_Prompt_
Below are the records; locate each line with the word "agent" and copy it.

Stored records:
____

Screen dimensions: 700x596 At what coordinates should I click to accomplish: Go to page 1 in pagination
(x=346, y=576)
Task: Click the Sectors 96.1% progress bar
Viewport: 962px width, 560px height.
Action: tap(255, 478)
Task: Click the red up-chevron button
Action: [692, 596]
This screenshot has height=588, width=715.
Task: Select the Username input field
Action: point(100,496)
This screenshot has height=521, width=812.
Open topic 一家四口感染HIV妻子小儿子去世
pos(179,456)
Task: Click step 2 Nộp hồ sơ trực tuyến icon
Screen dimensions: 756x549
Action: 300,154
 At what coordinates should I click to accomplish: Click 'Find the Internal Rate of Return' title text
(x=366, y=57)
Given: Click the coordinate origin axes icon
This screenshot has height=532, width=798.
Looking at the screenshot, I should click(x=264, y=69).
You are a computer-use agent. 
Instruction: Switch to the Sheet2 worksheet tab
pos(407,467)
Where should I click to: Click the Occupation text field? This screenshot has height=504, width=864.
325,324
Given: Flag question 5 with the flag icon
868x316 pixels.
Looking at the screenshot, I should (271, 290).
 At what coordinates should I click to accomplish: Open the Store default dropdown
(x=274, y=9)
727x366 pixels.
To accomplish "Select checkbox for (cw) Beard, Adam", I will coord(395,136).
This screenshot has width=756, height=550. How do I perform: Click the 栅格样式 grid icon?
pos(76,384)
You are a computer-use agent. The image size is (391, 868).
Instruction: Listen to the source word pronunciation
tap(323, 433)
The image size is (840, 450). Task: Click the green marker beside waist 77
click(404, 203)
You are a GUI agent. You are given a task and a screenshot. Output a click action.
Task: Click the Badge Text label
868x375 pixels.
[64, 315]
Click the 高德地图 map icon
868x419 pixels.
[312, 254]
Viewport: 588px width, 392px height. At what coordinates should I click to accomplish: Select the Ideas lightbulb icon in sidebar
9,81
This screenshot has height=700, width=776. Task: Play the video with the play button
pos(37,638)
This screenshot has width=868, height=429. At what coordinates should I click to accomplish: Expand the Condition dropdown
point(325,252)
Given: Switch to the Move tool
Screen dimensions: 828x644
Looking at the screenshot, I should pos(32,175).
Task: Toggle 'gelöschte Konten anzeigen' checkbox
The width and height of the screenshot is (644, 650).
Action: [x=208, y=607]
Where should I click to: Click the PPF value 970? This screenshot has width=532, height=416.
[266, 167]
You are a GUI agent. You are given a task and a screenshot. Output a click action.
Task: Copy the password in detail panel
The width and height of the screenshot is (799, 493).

____

_Solution to this exercise_
You are a computer-use agent. 
You are a computer-use agent. The image size is (391, 868).
You are a GUI agent. You are given a task and a screenshot. Output a click action.
You are a GUI agent. You are given a task and a screenshot. Output a click action.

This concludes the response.